Sugano’s decision to stay in Japan was facilitated by recent developments in MLB. The MLB owners recently issued a lockout, the league’s first work stoppage since 1994-95. Teams can’t sign players under lockout, which leaves Sugano out in the rain. Earlier this week, NPB colleague Masahiro Tanaka opted for his own contract; Speculation in the industry made Tanaka attempt to return to the majors this winter.

Sugano, 32, has a career of 2.41 ERA and a strikeout-to-walk ratio of 4.53 for portions of nine NPB seasons. Most recently, he put together a 3.16 ERA and a 3.96 strikeout-to-walk ratio in 20 missions last season. A baseball America scouting report last winter found the following about its game:

(His) slider is perhaps the best in Japan and he can control it on both sides of the plate. It is a devastating sacrifice if buried against left-handed people. Sugano’s speed had increased slightly in 2020 and it was also causing more swaying punches. He increased his use of fragments and also threw a cutter, curveball and Shuuto. His control was as strong as ever.

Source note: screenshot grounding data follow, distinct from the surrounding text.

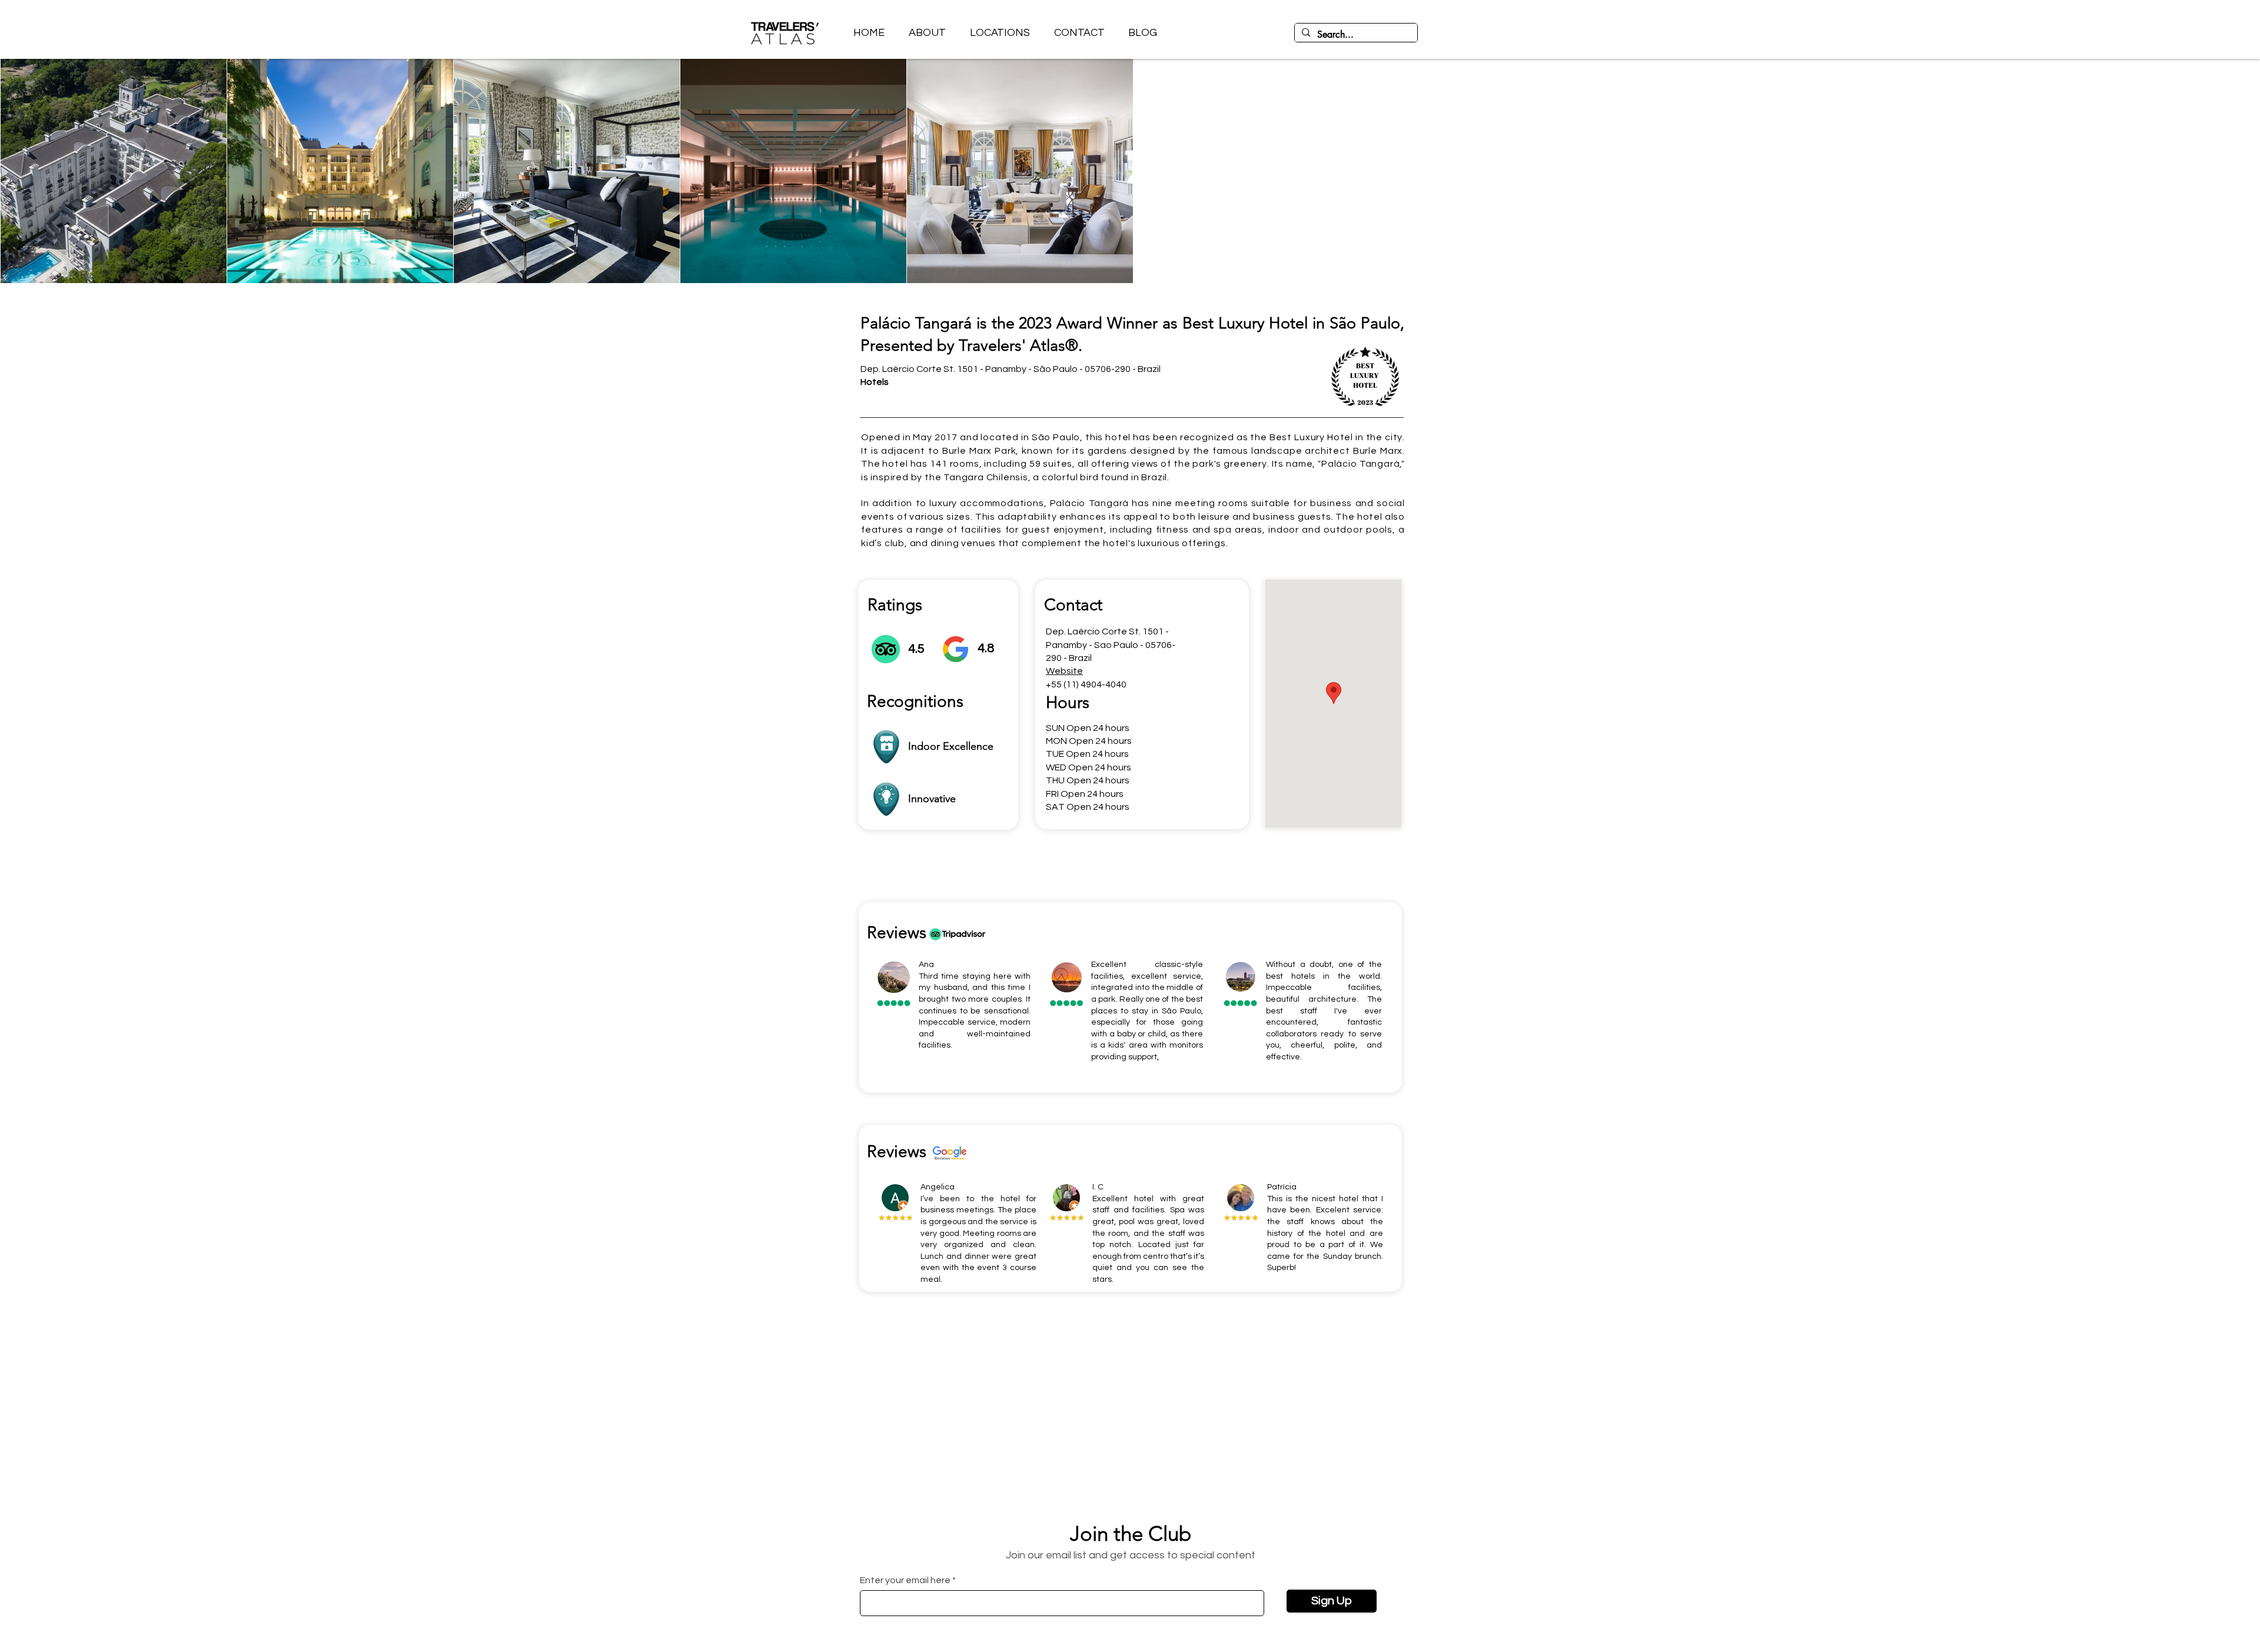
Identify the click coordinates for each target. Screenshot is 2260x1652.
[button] (1000, 32)
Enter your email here (905, 1580)
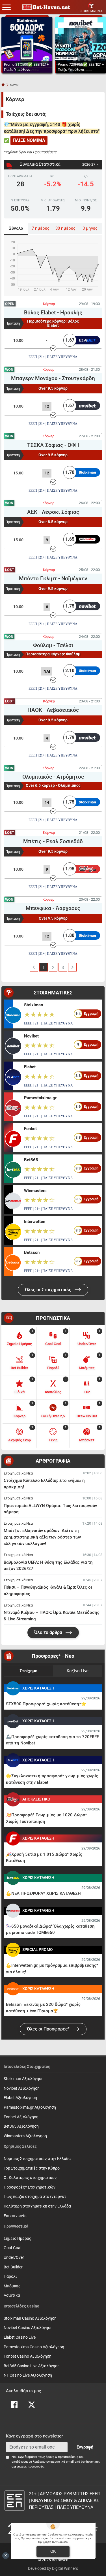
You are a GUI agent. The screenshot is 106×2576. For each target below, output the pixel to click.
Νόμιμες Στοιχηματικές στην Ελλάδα (37, 2158)
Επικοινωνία (15, 2215)
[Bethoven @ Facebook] (14, 2405)
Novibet (31, 1036)
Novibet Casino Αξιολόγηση (28, 2327)
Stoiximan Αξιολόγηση (24, 2078)
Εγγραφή (85, 2447)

Sugano and Tanaka aren’t the only NPB players with MLB ties to be hit by the lockdown. Outfielder Seiya Suzuki, who was posted by his club at the end of November, has “paused” his 30-day negotiation window for the duration of the suspension.

Meanwhile, longtime big league infielder Freddy Galvis was reportedly on the verge of reaching an agreement to join the Fukuoka SoftBank Hawks starting Saturday, making him the first MLB player to go overseas rather than wait for the job break.